Bouli Lanners ne boude pas son plaisir de participer au nouveau projet des frères qu’il connaît bien: « J’ai lu le scénario il y a quatre ans et j’ai directement adoré. Ça m’a beaucoup fait rire.[… ] Ça fait du bien d’avoir une comédie qui n’est pas axée sur le verbe mais sur les situations. C’est drôle et c’est absurde », s’enthousiasme l’acteur, qui a vaincu sa phobie de l’avion pour pouvoir partir au Canada. Un stage intensif à Air France plus tard, le voilà prêt à décoller après 20 ans d’abstinence. Le côté road-movie n’est pas pour déplaire au réalisateur d’Eldorado, amoureux du voyage et des grands espaces, en témoignent ses oeuvres cinématographiques et picturales. Car avant d’être acteur, puis réalisateur, Bouli Lanners est peintre. C’est là sa première vocation, délaissée entre-temps pour le cinéma, mais à laquelle l’auteur ne désespère pas de retourner un jour, quand il sera fatigué de réaliser (pas de jouer, il aime trop ça). De réalisation, il est cependant encore question puisque son prochain projet est le tournage de son propre film, Les Premiers, les derniers.

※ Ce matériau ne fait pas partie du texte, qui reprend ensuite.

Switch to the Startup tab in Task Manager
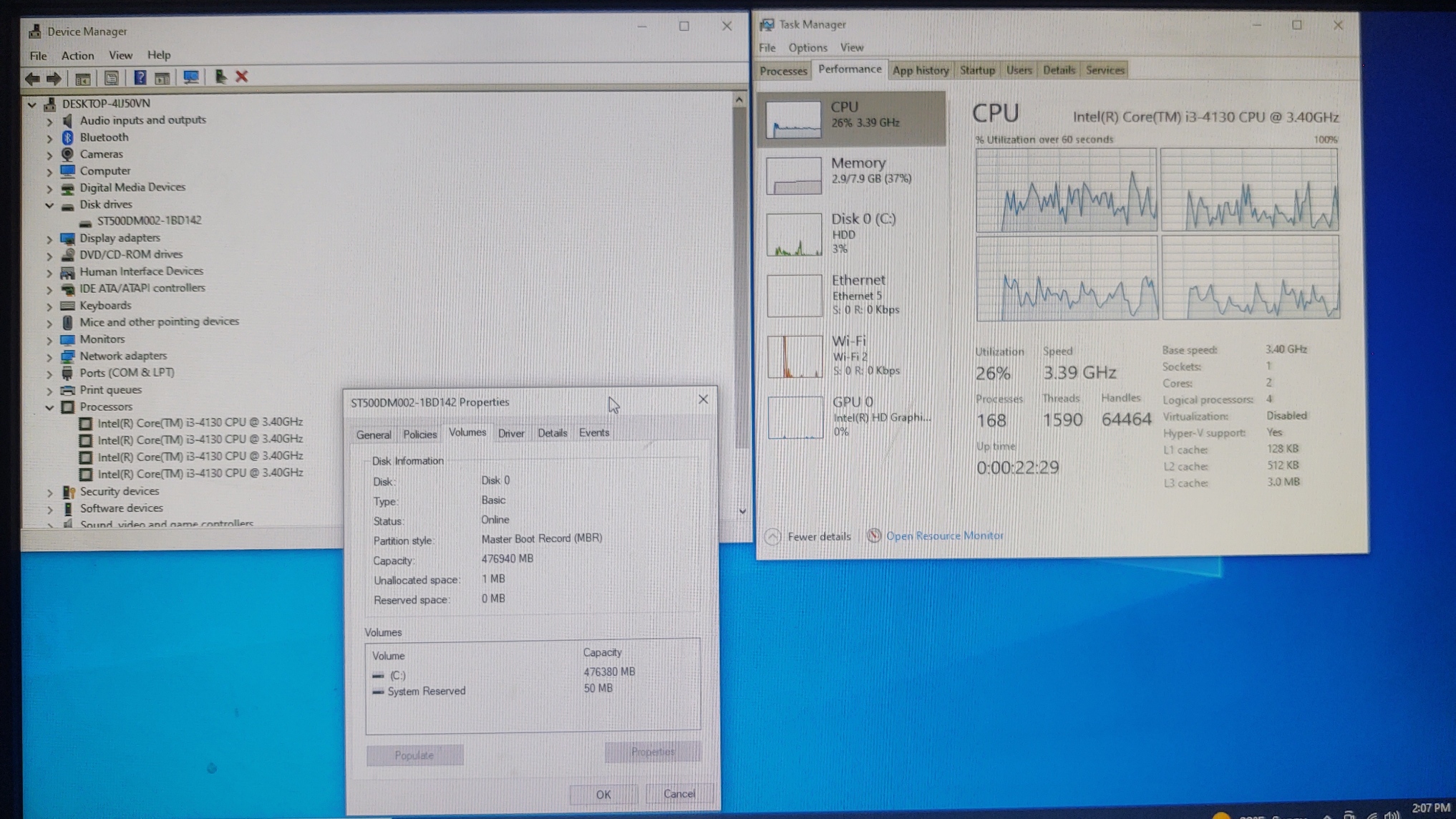The image size is (1456, 819). 977,70
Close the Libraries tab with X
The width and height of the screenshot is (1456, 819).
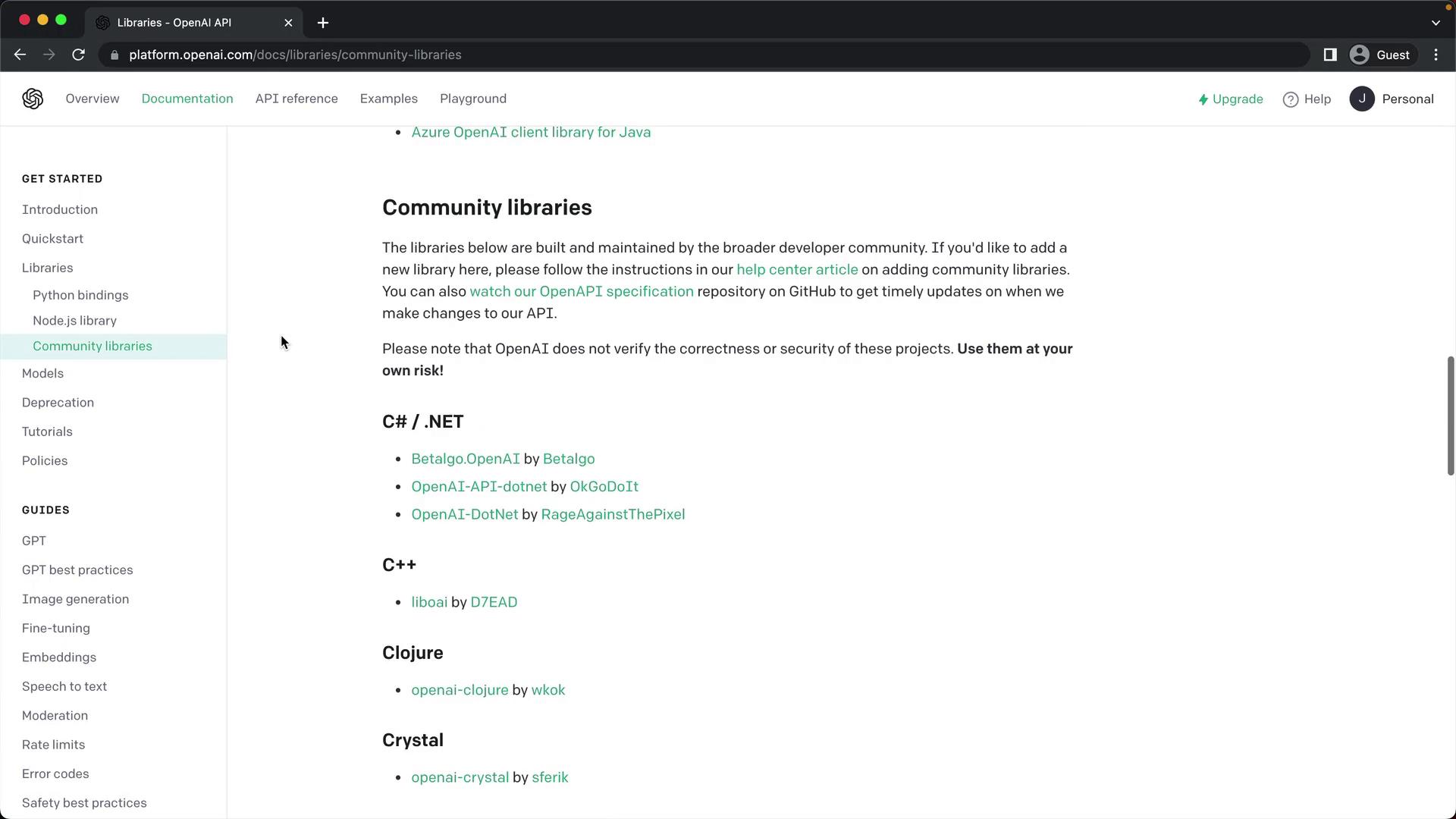click(288, 23)
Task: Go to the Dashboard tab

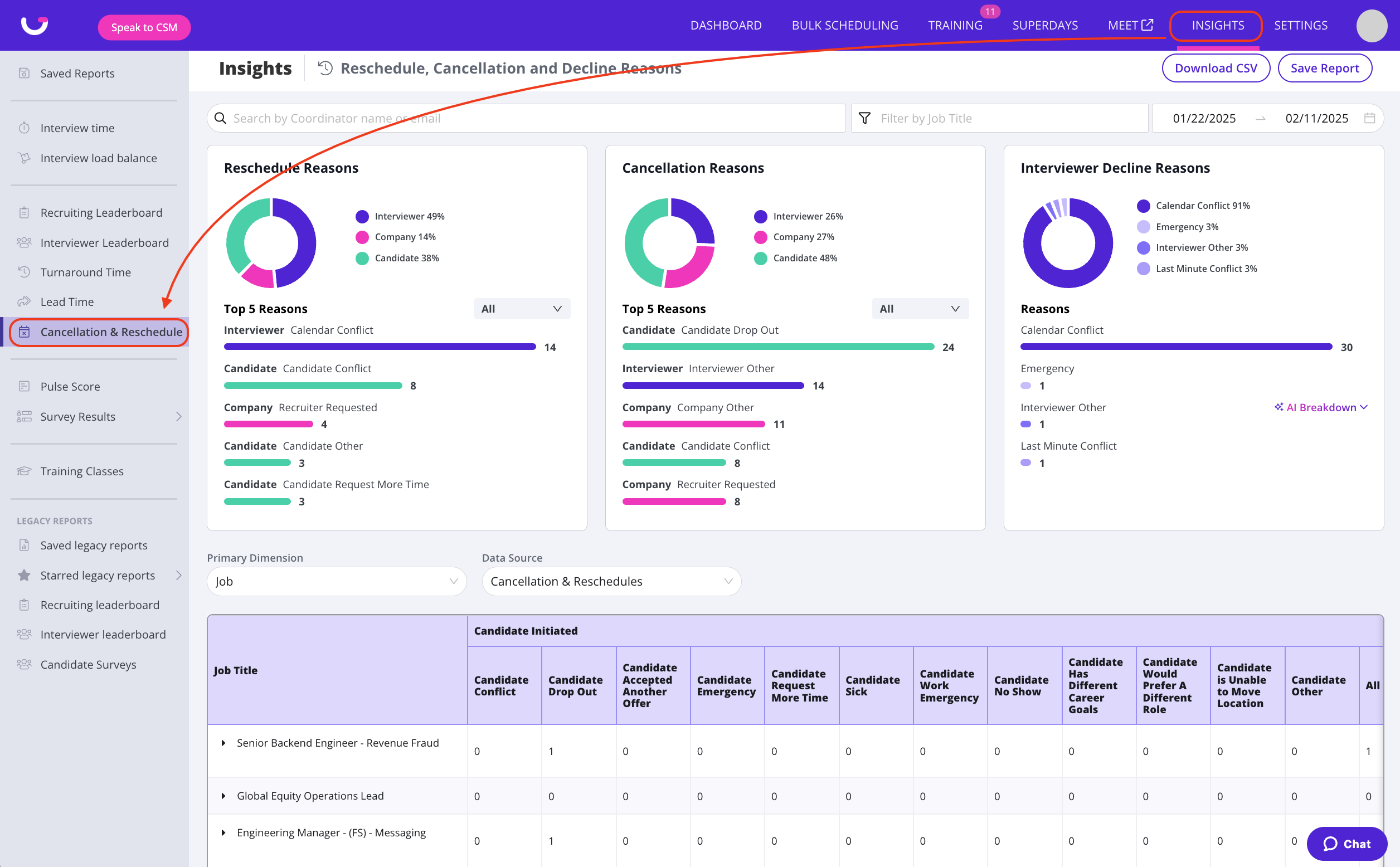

En attendant de se glisser à nouveau derrière la caméra, l’acteur s’applique dans son rôle de bassiste raté, goûtant le charme du film de mecs: « C’est un film de bande de potes, fait par des potes, mais avec rigueur », souligne-t-il.

« C’est un film d’hommes », résument ses auteurs, qui espèrent le voir sortir en 2015.